I'm trying to write a function which splits a pdf into separate pages. From this SO answer. I copied a simple function which splits a pdf into separate pages:

def splitPdf(file_):
    pdf = PdfFileReader(file_)
    pages = []
    for i in range(pdf.getNumPages()):
        output = PdfFileWriter()
        output.addPage(pdf.getPage(i))
        with open("document-page%s.pdf" % i, "wb") as outputStream:
            output.write(outputStream)
    return pages

This however, writes the new PDFs to file, instead of returning a list of the new PDFs as file variables. So I changed the line of output.write(outputStream) to:

pages.append(outputStream)

When trying to write the elements in the pages list however, I get a ValueError: I/O operation on closed file.

Does anybody know how I can add the new files to the list and return them, instead of writing them to file? All tips are welcome!

回答1:

It is not completely clear what you mean by "list of PDFs as file variables.

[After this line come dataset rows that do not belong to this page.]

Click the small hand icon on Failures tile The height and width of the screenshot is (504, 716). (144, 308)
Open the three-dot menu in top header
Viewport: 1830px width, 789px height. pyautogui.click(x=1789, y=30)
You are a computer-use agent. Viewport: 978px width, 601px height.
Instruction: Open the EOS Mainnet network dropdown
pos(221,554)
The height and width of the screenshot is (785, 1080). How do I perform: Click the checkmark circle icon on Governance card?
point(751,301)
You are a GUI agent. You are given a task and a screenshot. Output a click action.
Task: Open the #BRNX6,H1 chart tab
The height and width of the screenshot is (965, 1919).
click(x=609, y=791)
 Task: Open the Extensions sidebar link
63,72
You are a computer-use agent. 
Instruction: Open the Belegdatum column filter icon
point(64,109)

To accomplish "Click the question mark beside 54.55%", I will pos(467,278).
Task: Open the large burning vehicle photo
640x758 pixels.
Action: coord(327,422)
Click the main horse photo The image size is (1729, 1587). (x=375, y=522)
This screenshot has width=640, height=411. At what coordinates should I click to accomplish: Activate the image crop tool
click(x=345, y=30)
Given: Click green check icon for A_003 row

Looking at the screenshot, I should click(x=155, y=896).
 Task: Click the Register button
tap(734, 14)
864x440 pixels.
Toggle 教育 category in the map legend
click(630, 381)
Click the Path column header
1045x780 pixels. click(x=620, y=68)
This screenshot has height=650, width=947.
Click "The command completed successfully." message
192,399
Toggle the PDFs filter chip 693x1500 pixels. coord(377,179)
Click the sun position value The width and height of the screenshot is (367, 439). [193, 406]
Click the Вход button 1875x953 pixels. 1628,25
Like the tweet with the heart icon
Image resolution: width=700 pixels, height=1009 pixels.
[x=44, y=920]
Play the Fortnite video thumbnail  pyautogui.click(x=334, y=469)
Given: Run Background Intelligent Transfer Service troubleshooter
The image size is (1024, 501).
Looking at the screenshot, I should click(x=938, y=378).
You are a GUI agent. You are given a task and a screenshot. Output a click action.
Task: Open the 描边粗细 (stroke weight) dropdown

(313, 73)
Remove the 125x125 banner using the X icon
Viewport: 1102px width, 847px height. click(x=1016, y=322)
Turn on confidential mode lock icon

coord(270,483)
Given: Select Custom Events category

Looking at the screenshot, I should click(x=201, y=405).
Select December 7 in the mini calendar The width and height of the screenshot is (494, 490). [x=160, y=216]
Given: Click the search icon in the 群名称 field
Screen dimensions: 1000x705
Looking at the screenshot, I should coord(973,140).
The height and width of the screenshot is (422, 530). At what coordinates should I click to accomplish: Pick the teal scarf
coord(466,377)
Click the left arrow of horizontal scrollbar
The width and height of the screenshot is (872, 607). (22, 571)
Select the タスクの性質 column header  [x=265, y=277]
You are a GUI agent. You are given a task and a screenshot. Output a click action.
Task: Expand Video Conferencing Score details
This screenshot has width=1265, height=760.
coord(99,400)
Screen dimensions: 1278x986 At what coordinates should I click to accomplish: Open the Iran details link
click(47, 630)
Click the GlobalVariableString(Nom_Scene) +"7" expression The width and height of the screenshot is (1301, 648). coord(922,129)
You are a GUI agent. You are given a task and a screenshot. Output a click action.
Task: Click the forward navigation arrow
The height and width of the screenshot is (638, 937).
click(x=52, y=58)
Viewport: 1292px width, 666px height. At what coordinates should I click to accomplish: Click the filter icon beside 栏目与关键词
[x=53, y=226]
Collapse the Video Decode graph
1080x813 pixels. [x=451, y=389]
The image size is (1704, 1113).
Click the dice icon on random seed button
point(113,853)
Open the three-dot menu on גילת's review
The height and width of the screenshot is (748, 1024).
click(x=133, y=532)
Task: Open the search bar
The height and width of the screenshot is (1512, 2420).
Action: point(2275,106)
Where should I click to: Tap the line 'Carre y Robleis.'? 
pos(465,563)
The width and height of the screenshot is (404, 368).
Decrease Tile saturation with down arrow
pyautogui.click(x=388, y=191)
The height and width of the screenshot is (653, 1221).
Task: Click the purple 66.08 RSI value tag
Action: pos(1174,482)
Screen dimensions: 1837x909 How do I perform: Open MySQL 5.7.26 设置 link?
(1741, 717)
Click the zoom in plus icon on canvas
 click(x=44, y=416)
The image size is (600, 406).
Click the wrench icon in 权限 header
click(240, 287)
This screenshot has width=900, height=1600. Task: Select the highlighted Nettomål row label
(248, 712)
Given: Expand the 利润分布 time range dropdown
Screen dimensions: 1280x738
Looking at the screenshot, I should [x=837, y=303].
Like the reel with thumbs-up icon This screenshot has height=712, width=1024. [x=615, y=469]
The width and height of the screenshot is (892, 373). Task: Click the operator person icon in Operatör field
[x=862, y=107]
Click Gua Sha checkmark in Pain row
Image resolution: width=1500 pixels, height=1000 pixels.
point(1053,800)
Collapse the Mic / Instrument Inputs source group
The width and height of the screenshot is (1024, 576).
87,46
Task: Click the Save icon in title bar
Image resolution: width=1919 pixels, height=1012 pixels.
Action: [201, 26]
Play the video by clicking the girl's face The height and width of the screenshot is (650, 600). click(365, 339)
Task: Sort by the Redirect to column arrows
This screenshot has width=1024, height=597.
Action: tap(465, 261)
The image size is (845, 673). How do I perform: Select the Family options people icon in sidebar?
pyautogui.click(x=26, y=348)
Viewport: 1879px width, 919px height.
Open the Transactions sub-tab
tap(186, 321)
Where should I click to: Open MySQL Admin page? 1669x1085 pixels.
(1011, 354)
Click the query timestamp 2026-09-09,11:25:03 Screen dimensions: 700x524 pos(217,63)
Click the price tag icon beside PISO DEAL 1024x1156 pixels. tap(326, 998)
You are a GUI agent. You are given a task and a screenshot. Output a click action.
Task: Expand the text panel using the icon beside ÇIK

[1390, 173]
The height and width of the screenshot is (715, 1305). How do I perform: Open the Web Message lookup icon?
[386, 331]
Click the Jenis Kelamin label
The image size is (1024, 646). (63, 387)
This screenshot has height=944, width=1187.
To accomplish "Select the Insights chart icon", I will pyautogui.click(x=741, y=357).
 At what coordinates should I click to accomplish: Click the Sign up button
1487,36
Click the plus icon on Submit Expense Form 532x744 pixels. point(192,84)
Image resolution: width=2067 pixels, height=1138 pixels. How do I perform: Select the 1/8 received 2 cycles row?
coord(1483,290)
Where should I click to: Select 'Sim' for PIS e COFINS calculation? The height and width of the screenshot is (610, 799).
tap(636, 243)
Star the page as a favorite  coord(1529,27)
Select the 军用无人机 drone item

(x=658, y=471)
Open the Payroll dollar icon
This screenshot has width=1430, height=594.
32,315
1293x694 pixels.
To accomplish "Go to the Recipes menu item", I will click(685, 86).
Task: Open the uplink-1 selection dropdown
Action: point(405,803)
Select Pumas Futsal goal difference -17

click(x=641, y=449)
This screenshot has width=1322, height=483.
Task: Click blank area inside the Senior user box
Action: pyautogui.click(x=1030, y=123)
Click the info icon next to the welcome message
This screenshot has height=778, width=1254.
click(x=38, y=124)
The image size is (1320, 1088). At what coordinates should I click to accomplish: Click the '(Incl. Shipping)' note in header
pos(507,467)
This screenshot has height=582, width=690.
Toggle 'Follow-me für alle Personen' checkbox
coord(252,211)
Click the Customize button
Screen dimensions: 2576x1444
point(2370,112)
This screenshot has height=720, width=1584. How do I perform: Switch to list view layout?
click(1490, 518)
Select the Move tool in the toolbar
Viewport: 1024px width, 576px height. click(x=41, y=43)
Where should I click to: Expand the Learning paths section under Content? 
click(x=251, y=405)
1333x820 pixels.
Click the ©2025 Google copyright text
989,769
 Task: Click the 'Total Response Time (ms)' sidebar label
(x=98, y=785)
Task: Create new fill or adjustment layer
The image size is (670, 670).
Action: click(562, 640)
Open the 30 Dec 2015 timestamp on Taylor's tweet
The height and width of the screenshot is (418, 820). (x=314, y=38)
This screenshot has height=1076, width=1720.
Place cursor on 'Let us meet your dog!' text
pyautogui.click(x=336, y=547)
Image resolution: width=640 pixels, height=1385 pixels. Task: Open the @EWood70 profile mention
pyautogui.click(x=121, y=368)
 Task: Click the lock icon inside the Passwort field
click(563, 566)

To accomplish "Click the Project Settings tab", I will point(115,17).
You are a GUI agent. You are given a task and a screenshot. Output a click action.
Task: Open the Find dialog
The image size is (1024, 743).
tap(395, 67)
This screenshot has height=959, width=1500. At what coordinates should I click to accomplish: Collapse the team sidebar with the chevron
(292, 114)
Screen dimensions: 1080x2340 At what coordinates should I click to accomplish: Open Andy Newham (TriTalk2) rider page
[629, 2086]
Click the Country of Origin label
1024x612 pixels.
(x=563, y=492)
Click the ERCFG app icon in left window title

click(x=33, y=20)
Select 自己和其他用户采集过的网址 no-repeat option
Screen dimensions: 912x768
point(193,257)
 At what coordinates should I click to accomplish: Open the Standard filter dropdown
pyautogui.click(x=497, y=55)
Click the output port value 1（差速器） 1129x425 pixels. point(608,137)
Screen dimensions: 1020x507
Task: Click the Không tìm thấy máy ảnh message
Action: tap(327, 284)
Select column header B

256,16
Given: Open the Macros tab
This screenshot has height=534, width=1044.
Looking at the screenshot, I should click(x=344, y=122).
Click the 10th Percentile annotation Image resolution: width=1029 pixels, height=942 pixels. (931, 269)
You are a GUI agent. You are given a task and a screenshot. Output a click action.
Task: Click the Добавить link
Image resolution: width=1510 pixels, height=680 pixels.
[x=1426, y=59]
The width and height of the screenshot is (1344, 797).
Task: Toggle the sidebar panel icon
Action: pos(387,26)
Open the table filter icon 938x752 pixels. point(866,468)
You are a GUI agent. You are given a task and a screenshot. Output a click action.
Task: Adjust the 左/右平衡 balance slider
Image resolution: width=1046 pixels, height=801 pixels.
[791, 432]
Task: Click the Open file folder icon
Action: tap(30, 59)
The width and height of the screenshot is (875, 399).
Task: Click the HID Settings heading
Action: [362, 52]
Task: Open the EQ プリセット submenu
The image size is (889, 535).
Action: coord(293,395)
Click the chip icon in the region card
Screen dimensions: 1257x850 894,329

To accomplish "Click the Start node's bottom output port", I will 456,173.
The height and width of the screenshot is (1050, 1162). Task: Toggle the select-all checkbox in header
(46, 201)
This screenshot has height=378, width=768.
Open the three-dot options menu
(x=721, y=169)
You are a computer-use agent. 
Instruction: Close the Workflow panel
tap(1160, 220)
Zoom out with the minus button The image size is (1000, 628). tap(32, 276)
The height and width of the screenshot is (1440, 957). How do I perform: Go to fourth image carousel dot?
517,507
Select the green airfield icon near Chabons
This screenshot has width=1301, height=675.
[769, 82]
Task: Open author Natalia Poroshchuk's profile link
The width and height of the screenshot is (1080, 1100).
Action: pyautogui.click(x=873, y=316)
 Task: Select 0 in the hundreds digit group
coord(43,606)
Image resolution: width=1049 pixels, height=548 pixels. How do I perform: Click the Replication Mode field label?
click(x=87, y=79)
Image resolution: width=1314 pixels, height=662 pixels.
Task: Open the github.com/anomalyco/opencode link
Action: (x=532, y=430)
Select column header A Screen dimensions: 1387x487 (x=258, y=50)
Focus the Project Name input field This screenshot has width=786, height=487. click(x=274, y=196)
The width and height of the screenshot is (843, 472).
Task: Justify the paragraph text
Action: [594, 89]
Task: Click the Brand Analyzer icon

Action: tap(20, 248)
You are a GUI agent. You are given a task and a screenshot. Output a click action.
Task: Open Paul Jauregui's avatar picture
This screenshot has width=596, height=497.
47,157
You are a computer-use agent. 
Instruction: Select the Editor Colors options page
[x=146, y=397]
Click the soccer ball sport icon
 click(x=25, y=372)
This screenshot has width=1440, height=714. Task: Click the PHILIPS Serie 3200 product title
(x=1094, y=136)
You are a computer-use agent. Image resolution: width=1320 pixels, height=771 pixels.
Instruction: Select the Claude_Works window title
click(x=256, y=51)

If you want to create strings instead of files with PDF contents, and return a list of such strings, replace open() with StringIO and call getvalue() to obtain the contents:

import cStringIO

def splitPdf(file_):
    pdf = PdfFileReader(file_)
    pages = []
    for i in range(pdf.getNumPages()):
        output = PdfFileWriter()
        output.addPage(pdf.getPage(i))
        io = cStringIO.StringIO()
        output.write(io)
        pages.append(io.getvalue())
    return pages


回答2:

You can use the in-memory binary streams in the io module. This will store the pdf files in your memory.

import io

def splitPdf(file_):
    pdf = PdfFileReader(file_)
    pages = []
    for i in range(pdf.getNumPages()):
        outputStream = io.BytesIO()

        output = PdfFileWriter()
        output.addPage(pdf.getPage(i))
        output.write(outputStream)

        # Move the stream position to the beginning,
        # making it easier for other code to read
        outputStream.seek(0)

        pages.append(outputStream)
    return pages

To later write the objects to a file, use shutil.copyfileobj:

import shutil

with open('page0.pdf', 'wb') as out:
    shutil.copyfileobj(pages[0], out)


回答3:

Haven't used PdfFileWriter, but think that this should work.

def splitPdf(file_):
    pdf = PdfFileReader(file_)
    pages = []
    for i in range(pdf.getNumPages()):
        output = PdfFileWriter()
        output.addPage(pdf.getPage(i))
        pages.append(output)
    return pages

def writePdf(pages):
    i = 1
    for p in pages:
        with open("document-page%s.pdf" % i, "wb") as outputStream:
            p.write(outputStream)
        i += 1